If communities I’m interested in are on LW then it doesn’t matter which instance I use. If LW is down then Lemmy is down.
It does matter. You can still browse and even post and comment on LW communities, even when LW itself is down. But maybe more important is that LW is having problems because many people are using it, so switching to different instances actually helps LW be more stable.
Mmm, nope. If you are on instance X and view instance Y when it’s down, you only see a cache. If you post or comment your content will only propagate once Y comes up. If Y is down it’s down.
I would call that browsing, posting and commenting, even if it doesn’t sync to other instances until the source instance is back up.

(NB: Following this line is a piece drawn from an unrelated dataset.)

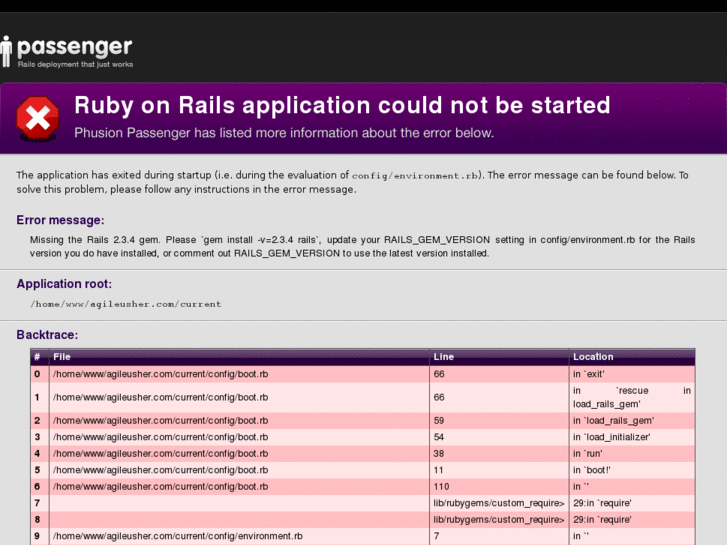
Task: Click the Backtrace heading
Action: [47, 335]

You can use notepad to the same effect.
It depends on your instance. I have account on lemmy.world and it’s indeed been having stability issues. However some other instances seem a bit more stable, like lemmy.ca.
I’ve seen posts on lemmy.world asking for more voluntary admins because of the sudden growth. And apparently they are also the preferred instance to be attacked.
It feels like it’s up all the time when I use it. Must depend on the instance. Even Reddit was frequently down for maintenance and other issues.
I hope Lemmy never gets to be the size of Reddit. We’ll have some level of Eternal September eventually, but please not at that level. I really hope not. It’s overwhelming unless you’re in one of the niche subreddits.
If it never gets to the size of Reddit then it’s destined to become 9gag with porn.